Neurol Clin. 2002 Aug;20(3):759-78, vii. doi: 10.1016/s0733-8619(01)00014-7.
The inherited movement disorders comprise a rapidly growing category of human disease. Advances in genetics have led to the identification of the gene mutation in Huntington's disease and three different gene mutations, which may lead to Parkinson's disease. In addition, gene mutations have been identified in less common movement disorders including Wilson's disease, Hallervorden-Spatz syndrome, paroxysmal kinesogenic choreoathetosis, neuroacanthocytosis, and some forms of dystonia.
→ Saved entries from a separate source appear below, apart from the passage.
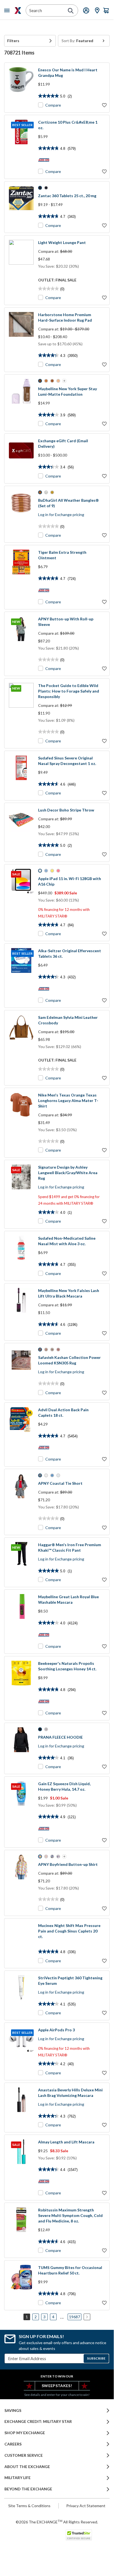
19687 (74, 2316)
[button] (30, 41)
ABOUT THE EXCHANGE (27, 2466)
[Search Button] (70, 10)
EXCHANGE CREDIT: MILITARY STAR (38, 2421)
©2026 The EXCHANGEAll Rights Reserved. (57, 2521)
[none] (30, 41)
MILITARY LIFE (17, 2477)
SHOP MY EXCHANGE (24, 2433)
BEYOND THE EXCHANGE (28, 2489)
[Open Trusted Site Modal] (79, 2534)
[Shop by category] (8, 10)
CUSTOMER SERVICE (23, 2455)
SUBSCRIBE (96, 2358)
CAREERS (13, 2444)
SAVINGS (12, 2410)
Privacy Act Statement (85, 2505)
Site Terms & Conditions (29, 2505)
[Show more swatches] (64, 381)
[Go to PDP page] (21, 87)
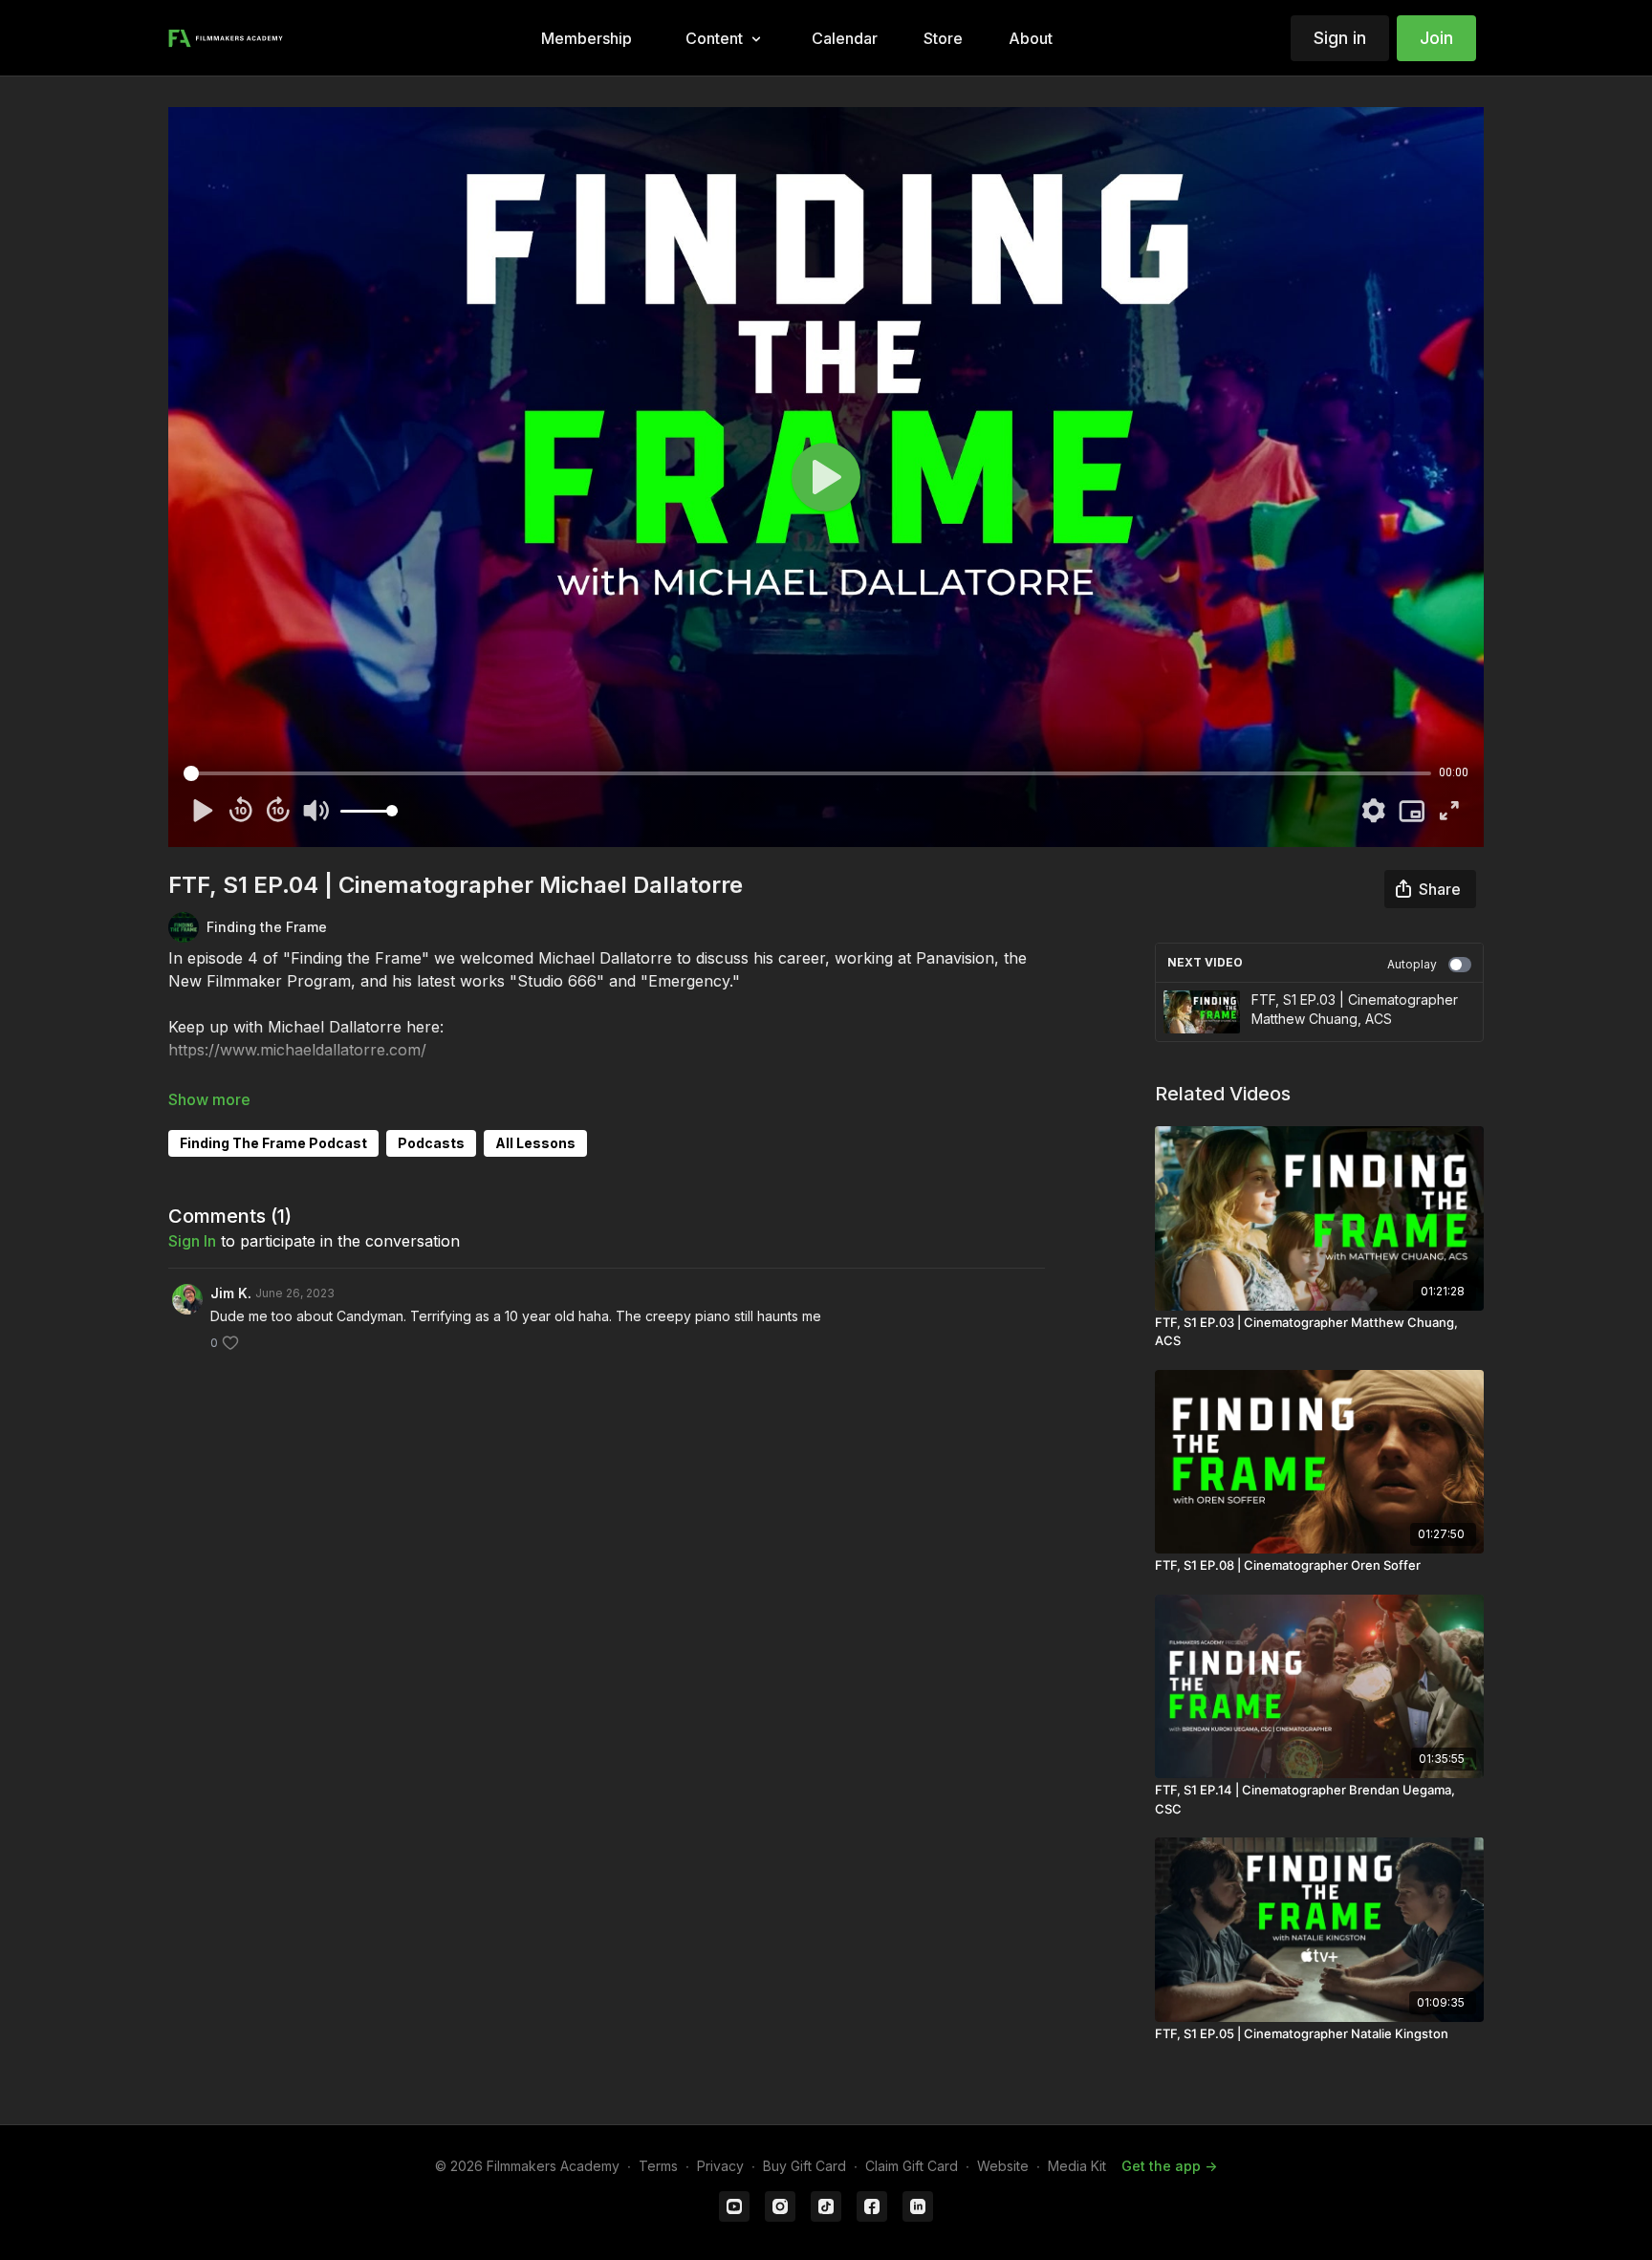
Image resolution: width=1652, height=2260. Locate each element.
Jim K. (230, 1293)
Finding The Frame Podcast (273, 1143)
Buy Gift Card (804, 2166)
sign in (192, 1240)
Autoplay (1412, 964)
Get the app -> (1169, 2166)
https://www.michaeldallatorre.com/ (297, 1049)
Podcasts (431, 1143)
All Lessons (535, 1143)
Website (1003, 2166)
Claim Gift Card (911, 2166)
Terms (658, 2166)
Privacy (720, 2166)
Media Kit (1077, 2166)
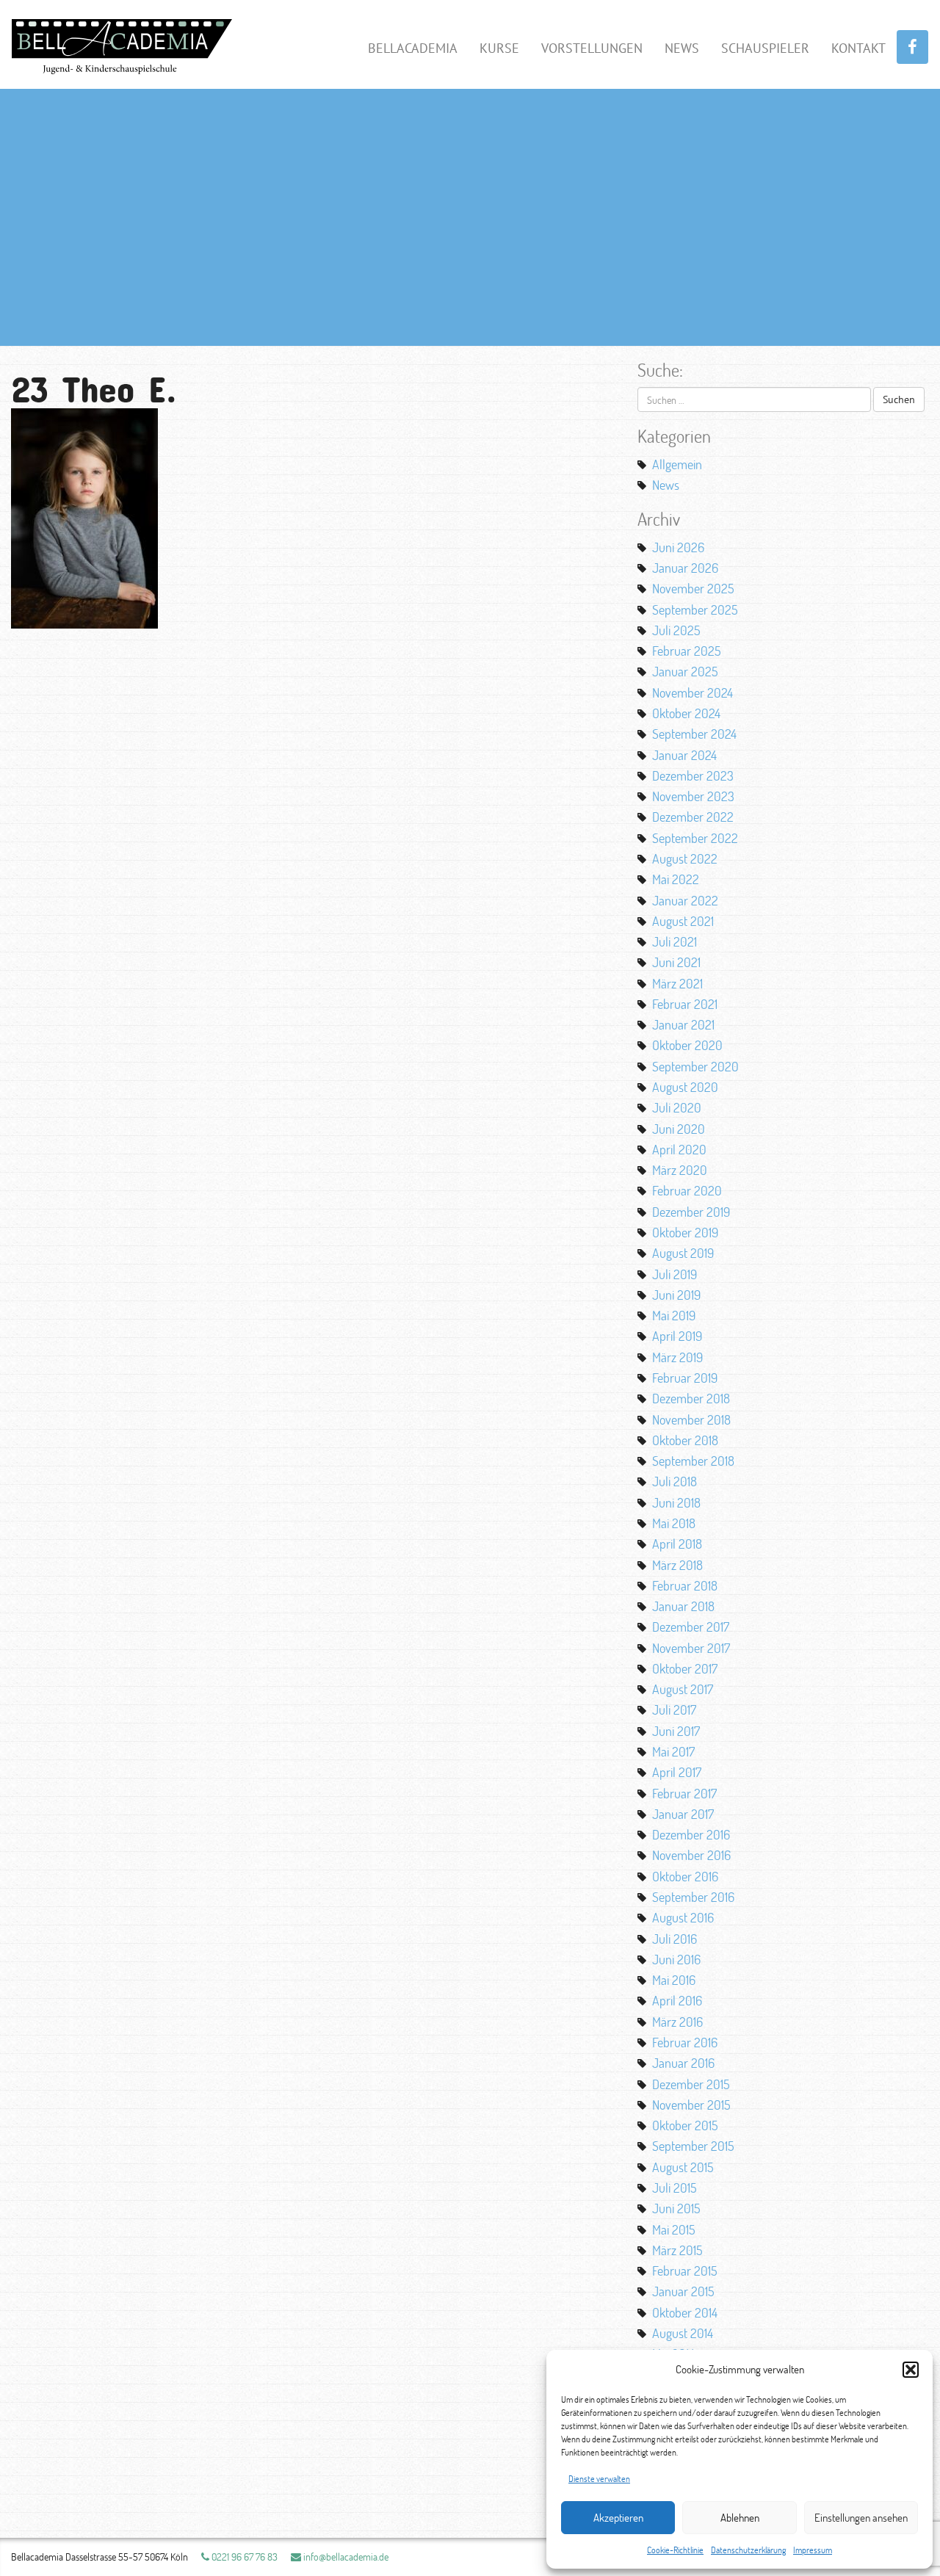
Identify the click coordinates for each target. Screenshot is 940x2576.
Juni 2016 (676, 1959)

This article summarizes what is known about the genetic mutations that cause these movement disorders, as well as the clinical features of each disease and the symptomatic treatments currently available.
遗传性运动障碍是一类迅速增多的人类疾病。遗传学的进展已导致在亨廷顿舞蹈病中鉴定出基因突变,以及在三种不同的基因突变中鉴定出可能导致帕金森病的基因突变。此外,在不太常见的运动障碍中也已鉴定出基因突变,包括威尔逊病、哈勒沃登-施帕茨综合征、阵发性运动诱发性舞蹈手足徐动症、神经棘红细胞增多症以及某些形式的肌张力障碍。本文总结了已知的导致这些运动障碍的基因突变,以及每种疾病的临床特征和目前可用的对症治疗方法。